The statement deserves close examination. Note first of all that it was quickly realized, not only by the Mormons, but by the anti-Mormons as well, that Joseph Smith by his own wits could not possibly have written the Book of Mormon—and so farewell to Mr. Campbell’s sublime certitudes: “I cannot doubt for a single moment but that he is the sole author and proprietor of it!” Note in the second place the admission that this obvious fact left the critics in a quandary—they “wondered much.” And since quandaries are intolerable to critics, who are never at a loss to invent explanations, it is not the least surprising that “the wonder grew into a suspicion.” From embarrassment to wonder and from wonder to suspicion: is there any doubt what the next step will be? Is suspicion ever at a loss to discover villainy? All at once, and last of all, comes the evidence: “almost simultaneously” people everywhere start remembering a certain unpublished and unregretted novel, a dull, befuddled composition that no one had the patience to read but the names of whose characters were remembered with crystal clarity by people who had forgotten all about the book until then. Then another “double-take” made it necessary to explain how Smith could have got hold of the book, and, presto! another brain-wave hit the public, and here and there people suddenly remembered a “mysterious stranger” who used to visit the Smiths by night, some three to ten and more years before! There is your answer, and no funny business, either: “There was no opportunity of collusion” between the “witnesses.”
Only in such a case one does not look for collusion but for control. We do not have to look far for the controlling and coordinating agencies in the case of the affidavits against Joseph Smith and the Book of Mormon, for they were all systematically sought out and collected by two or three individuals, going from door to door and from town to town, telling people what they wanted and finding certain parties only too glad to oblige. No collusion, indeed!6
So Campbell’s solution was short-lived, as the Whig Review has told us, and another had to be found. Accordingly we find a learned historian in 1835 voicing his and his fellows’ relief at the new solution: “It has come out at last, that the Golden Bible was originally composed for a Novel, and being turned into a Bible by the ingenuity of two or three leading men among the Mormons, was printed and published as the basis of their religion. This developement we trust will speedily extinguish the new lights.”7 The “at last” is typical: through the years the experts have continued to attack from every angle, and periodically we hear the joyful cry that at last they have struck pay dirt.8
The alternative theory having collapsed, and since it is much too late in the day to think up another one, the critics have no choice today but to go back to the old original theory of Campbell. But if that theory was so readily discredited (please note: it was not supplanted by the Spaulding theory but broke down of its own accord, and the Spaulding substitute was only found after a desperate interval of frantic searching), if it could not stand up for a year on its own merits, why should it work now? For the good reason that lots of things are forgotten in 125 years! The theory that Joseph Smith composed the Book of Mormon raises questions and involves corollaries which a hundred years ago were readily seen to present an insuperable obstacle to its acceptance. But the modern world can very easily overlook those questions and corollaries, and present-day critics are trying hard to do so.
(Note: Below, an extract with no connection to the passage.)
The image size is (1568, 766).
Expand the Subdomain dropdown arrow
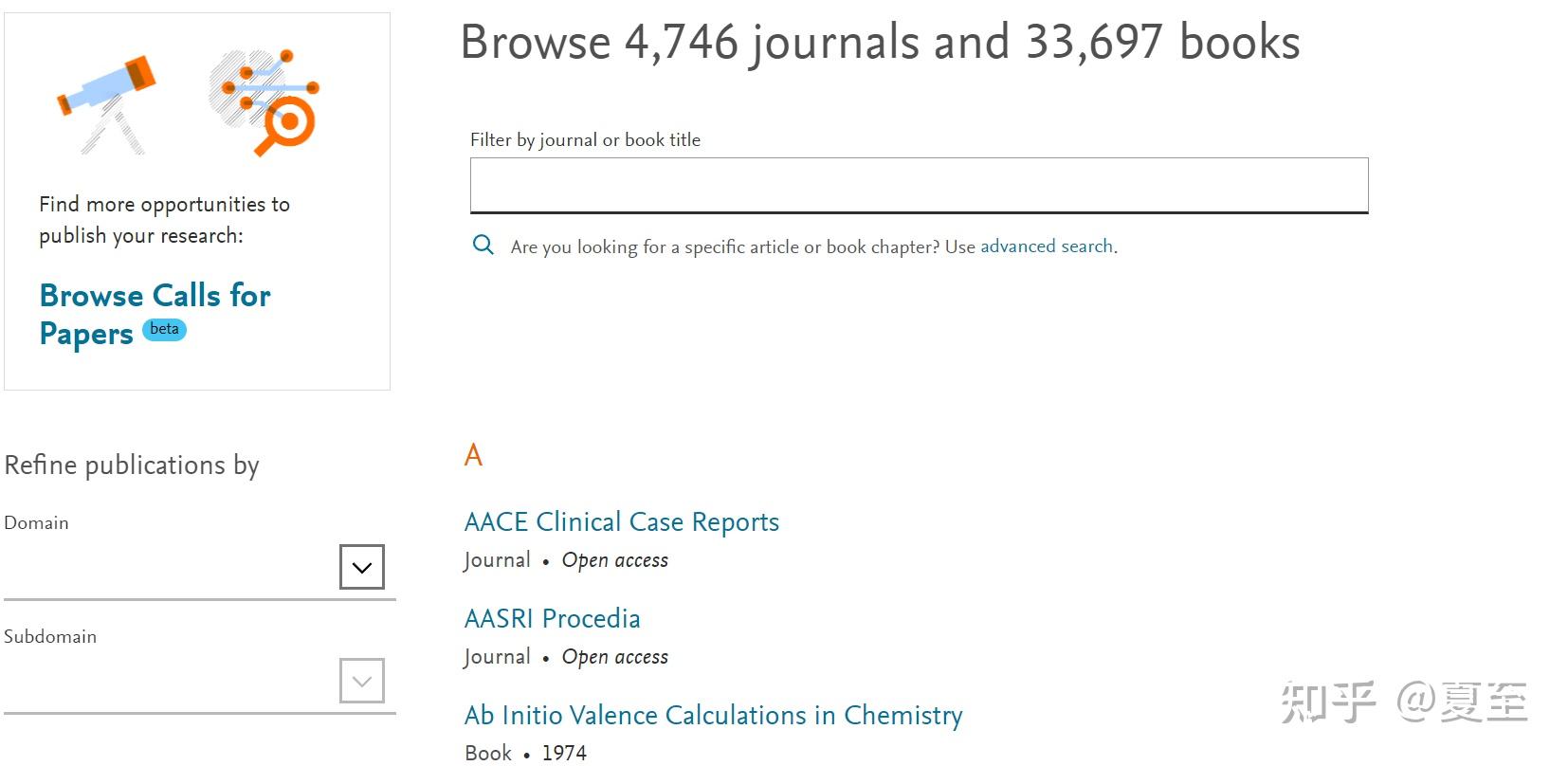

One of the latest and most conscientious critics of the Book of Mormon, Dr. O’Dea, finds the answer to the whole thing just as simple and obvious as it was to Alexander Campbell: “There is a simple common-sense explanation which states that Joseph Smith was a normal person living in an atmosphere of religious excitement that . . . led him from necromancy into revelation, from revelation to prophecy, and from prophecy to leadership. . . . To the non-Mormon . . . such an explanation on the basis of the evidence at hand seems by far the most likely and safest.”9
The trouble with this position is that all “the evidence at hand” refutes it. To be consistent with his own position, Dr. O’Dea must accept without question a number of perfectly untenable corollaries; for example, he accepts emphatically the proposition that as “a normal person” Smith reacted to the common stimulus of his environment just the way other people did, so that his Book of Mormon is in fact a “primary source for the intellectual history of the common man.”10 Even his claims to revelation were but a “legitimate product of the intensified experience of the region.” 11 Dr. Cross goes even further; for him all of the prophet’s revelations, including the Book of Mormon, are “nothing more than [what] happens to any man who enjoys great responsibilities. . . . It might have happened to almost any one of Joseph’s fellow Yankee migrants.”12 Even the alleged treasure-digging and the finding of the plates “was by no means peculiar and quite naturally seemed authentic to ordinary folks,” according to this authority, who notes that such a composition as the Book of Mormon “would scarcely seem fanciful, possibly not even novel, to their contemporaries.”13
The modern school has dug in so deeply on this ground that it will be necessary for us to labor the obvious by way of calling their reluctant attention to it. Two fundamental corollaries of the theorem that Joseph Smith wrote the Book of Mormon are (1) that it was not beyond his ability to write such a book, and (2) that the book itself, as the product of a normal mind under the influences of everyday stimuli supplied by a given environment, was necessarily quite at home in that environment. Our modern critics accept these corollaries, but the contemporaries of Joseph Smith could not, however eager they were to explain the Book of Mormon. For they knew too much and they saw too much. Dr. Francis Kirkham has devoted the better part of a large book to quotations in which contemporaries of Joseph Smith, hostile or friendly, all express complete conviction that he could not possibly have written the book. And even more clear and emphatic is the unanimous verdict that nothing could be more completely out of place in nineteenth-century America than Joseph Smith and his book.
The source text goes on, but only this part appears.